#### Data
*** Begin section ***
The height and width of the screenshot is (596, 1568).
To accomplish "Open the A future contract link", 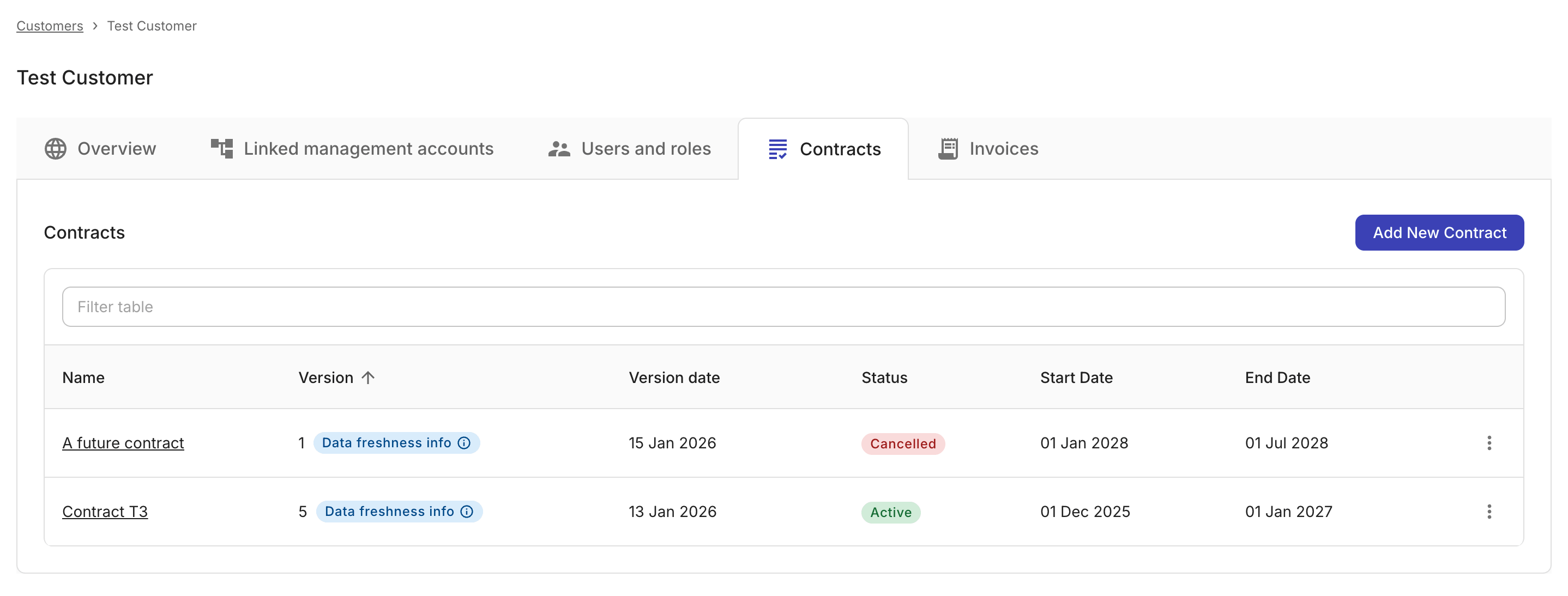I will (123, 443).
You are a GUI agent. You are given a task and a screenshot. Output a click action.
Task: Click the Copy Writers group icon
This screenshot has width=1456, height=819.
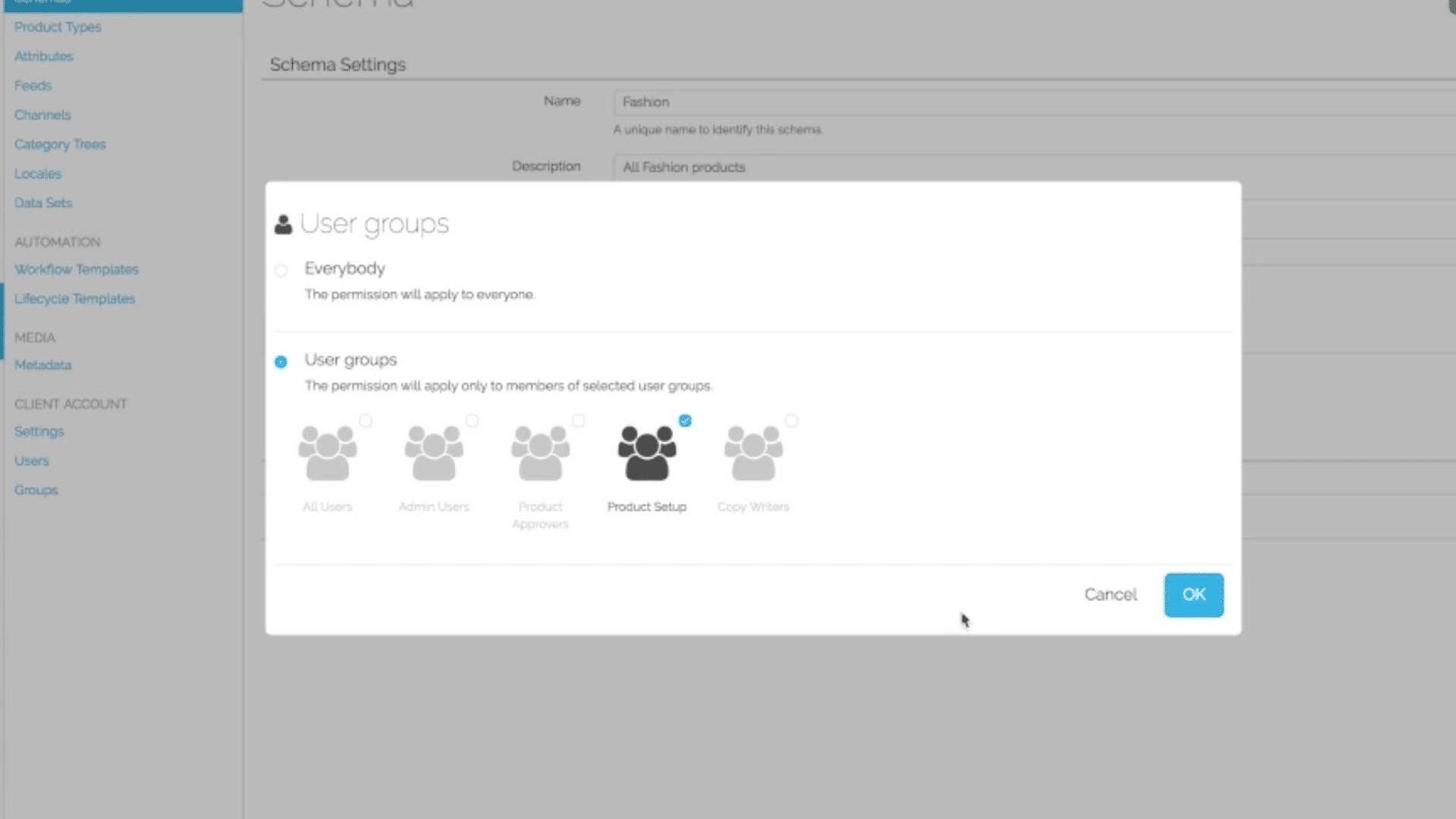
*** End section ***
#### The task
Please return, without any change, the lines from the line containing "Task: Click the Copy Writers group icon" through the last line of the entries, dropping the pictures.

#### Solved problem
Task: Click the Copy Writers group icon
This screenshot has width=1456, height=819.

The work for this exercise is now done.